#### SUPPLIED DATA ####

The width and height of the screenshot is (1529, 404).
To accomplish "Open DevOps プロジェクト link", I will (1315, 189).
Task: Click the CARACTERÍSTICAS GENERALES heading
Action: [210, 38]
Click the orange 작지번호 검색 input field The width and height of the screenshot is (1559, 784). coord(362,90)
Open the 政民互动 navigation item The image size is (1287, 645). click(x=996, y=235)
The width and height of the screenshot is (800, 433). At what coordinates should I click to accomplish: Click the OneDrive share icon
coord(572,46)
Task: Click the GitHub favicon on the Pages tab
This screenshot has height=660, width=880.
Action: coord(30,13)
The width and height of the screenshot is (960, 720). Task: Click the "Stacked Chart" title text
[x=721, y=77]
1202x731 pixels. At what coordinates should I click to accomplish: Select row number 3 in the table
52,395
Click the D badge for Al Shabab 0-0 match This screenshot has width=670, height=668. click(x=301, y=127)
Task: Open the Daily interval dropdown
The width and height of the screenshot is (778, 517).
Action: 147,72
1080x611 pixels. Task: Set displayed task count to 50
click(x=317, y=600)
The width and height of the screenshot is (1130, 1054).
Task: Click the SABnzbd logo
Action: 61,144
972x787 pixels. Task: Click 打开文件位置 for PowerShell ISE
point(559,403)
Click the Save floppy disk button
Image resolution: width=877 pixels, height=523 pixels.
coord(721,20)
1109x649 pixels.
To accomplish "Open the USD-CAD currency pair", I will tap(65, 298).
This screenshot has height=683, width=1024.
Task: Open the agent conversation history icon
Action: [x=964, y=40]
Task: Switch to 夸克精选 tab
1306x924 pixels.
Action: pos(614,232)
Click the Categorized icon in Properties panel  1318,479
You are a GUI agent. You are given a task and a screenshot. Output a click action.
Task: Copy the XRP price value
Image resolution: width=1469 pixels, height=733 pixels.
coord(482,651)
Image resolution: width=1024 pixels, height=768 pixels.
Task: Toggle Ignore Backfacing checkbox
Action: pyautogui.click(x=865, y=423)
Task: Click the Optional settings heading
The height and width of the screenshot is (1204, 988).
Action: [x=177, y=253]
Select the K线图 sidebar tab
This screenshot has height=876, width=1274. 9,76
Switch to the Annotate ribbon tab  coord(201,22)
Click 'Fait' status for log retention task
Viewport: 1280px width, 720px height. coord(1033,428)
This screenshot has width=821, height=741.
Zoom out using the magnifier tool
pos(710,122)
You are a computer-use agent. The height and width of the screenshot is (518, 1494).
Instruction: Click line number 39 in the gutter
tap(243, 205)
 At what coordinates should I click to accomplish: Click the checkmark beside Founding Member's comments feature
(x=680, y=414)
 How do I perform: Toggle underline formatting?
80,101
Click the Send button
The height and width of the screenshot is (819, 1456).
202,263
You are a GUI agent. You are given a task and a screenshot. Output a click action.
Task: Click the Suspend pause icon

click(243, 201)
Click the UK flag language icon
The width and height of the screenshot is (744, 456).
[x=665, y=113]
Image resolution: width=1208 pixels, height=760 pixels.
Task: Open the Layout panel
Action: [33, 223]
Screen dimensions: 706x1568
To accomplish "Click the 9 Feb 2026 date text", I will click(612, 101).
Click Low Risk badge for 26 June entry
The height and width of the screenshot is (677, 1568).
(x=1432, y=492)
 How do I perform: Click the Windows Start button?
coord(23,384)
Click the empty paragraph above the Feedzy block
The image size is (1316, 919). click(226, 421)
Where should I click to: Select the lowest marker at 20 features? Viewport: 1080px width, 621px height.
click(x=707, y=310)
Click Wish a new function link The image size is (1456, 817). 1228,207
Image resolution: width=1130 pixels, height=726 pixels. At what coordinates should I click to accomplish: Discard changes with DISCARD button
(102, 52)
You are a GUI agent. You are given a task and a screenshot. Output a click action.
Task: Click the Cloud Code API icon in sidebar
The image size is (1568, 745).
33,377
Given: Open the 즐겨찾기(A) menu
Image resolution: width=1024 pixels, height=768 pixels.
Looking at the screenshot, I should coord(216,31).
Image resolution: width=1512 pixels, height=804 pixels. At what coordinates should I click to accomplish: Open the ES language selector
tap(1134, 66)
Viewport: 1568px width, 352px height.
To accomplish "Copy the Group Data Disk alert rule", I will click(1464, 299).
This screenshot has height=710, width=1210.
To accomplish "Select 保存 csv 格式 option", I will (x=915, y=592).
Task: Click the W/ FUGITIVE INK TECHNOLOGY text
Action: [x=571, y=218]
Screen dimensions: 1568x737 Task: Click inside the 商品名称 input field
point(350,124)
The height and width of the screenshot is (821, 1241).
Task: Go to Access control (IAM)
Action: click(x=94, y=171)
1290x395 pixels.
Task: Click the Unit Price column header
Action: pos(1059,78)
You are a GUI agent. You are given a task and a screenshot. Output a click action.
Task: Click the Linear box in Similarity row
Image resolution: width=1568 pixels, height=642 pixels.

####

(THE REQUEST)
Retype all of the records above without changing a character.

(SOLUTION FOR THIS TASK)
The width and height of the screenshot is (1529, 404).
To accomplish "Open DevOps プロジェクト link", I will (1315, 189).
Task: Click the CARACTERÍSTICAS GENERALES heading
Action: [210, 38]
Click the orange 작지번호 검색 input field The width and height of the screenshot is (1559, 784). coord(362,90)
Open the 政民互动 navigation item The image size is (1287, 645). click(x=996, y=235)
The width and height of the screenshot is (800, 433). At what coordinates should I click to accomplish: Click the OneDrive share icon
coord(572,46)
Task: Click the GitHub favicon on the Pages tab
This screenshot has height=660, width=880.
Action: coord(30,13)
The width and height of the screenshot is (960, 720). Task: Click the "Stacked Chart" title text
[x=721, y=77]
1202x731 pixels. At what coordinates should I click to accomplish: Select row number 3 in the table
52,395
Click the D badge for Al Shabab 0-0 match This screenshot has width=670, height=668. click(x=301, y=127)
Task: Open the Daily interval dropdown
The width and height of the screenshot is (778, 517).
Action: 147,72
1080x611 pixels. Task: Set displayed task count to 50
click(x=317, y=600)
The width and height of the screenshot is (1130, 1054).
Task: Click the SABnzbd logo
Action: 61,144
972x787 pixels. Task: Click 打开文件位置 for PowerShell ISE
point(559,403)
Click the Save floppy disk button
Image resolution: width=877 pixels, height=523 pixels.
coord(721,20)
1109x649 pixels.
To accomplish "Open the USD-CAD currency pair", I will tap(65, 298).
This screenshot has height=683, width=1024.
Task: Open the agent conversation history icon
Action: [x=964, y=40]
Task: Switch to 夸克精选 tab
1306x924 pixels.
Action: pos(614,232)
Click the Categorized icon in Properties panel  1318,479
You are a GUI agent. You are given a task and a screenshot. Output a click action.
Task: Copy the XRP price value
Image resolution: width=1469 pixels, height=733 pixels.
coord(482,651)
Image resolution: width=1024 pixels, height=768 pixels.
Task: Toggle Ignore Backfacing checkbox
Action: pyautogui.click(x=865, y=423)
Task: Click the Optional settings heading
The height and width of the screenshot is (1204, 988).
Action: [x=177, y=253]
Select the K线图 sidebar tab
This screenshot has height=876, width=1274. 9,76
Switch to the Annotate ribbon tab  coord(201,22)
Click 'Fait' status for log retention task
Viewport: 1280px width, 720px height. coord(1033,428)
This screenshot has width=821, height=741.
Zoom out using the magnifier tool
pos(710,122)
You are a computer-use agent. The height and width of the screenshot is (518, 1494).
Instruction: Click line number 39 in the gutter
tap(243, 205)
 At what coordinates should I click to accomplish: Click the checkmark beside Founding Member's comments feature
(x=680, y=414)
 How do I perform: Toggle underline formatting?
80,101
Click the Send button
The height and width of the screenshot is (819, 1456).
202,263
You are a GUI agent. You are given a task and a screenshot. Output a click action.
Task: Click the Suspend pause icon

click(243, 201)
Click the UK flag language icon
The width and height of the screenshot is (744, 456).
[x=665, y=113]
Image resolution: width=1208 pixels, height=760 pixels.
Task: Open the Layout panel
Action: [33, 223]
Screen dimensions: 706x1568
To accomplish "Click the 9 Feb 2026 date text", I will click(612, 101).
Click Low Risk badge for 26 June entry
The height and width of the screenshot is (677, 1568).
(x=1432, y=492)
 How do I perform: Click the Windows Start button?
coord(23,384)
Click the empty paragraph above the Feedzy block
The image size is (1316, 919). click(226, 421)
Where should I click to: Select the lowest marker at 20 features? Viewport: 1080px width, 621px height.
click(x=707, y=310)
Click Wish a new function link The image size is (1456, 817). 1228,207
Image resolution: width=1130 pixels, height=726 pixels. At what coordinates should I click to accomplish: Discard changes with DISCARD button
(102, 52)
You are a GUI agent. You are given a task and a screenshot. Output a click action.
Task: Click the Cloud Code API icon in sidebar
The image size is (1568, 745).
33,377
Given: Open the 즐겨찾기(A) menu
Image resolution: width=1024 pixels, height=768 pixels.
Looking at the screenshot, I should coord(216,31).
Image resolution: width=1512 pixels, height=804 pixels. At what coordinates should I click to accomplish: Open the ES language selector
tap(1134, 66)
Viewport: 1568px width, 352px height.
To accomplish "Copy the Group Data Disk alert rule", I will click(1464, 299).
This screenshot has height=710, width=1210.
To accomplish "Select 保存 csv 格式 option", I will (x=915, y=592).
Task: Click the W/ FUGITIVE INK TECHNOLOGY text
Action: [x=571, y=218]
Screen dimensions: 1568x737 Task: Click inside the 商品名称 input field
point(350,124)
The height and width of the screenshot is (821, 1241).
Task: Go to Access control (IAM)
Action: click(x=94, y=171)
1290x395 pixels.
Task: Click the Unit Price column header
Action: pos(1059,78)
You are a GUI agent. You are given a task and a screenshot. Output a click action.
Task: Click the Linear box in Similarity row
Image resolution: width=1568 pixels, height=642 pixels.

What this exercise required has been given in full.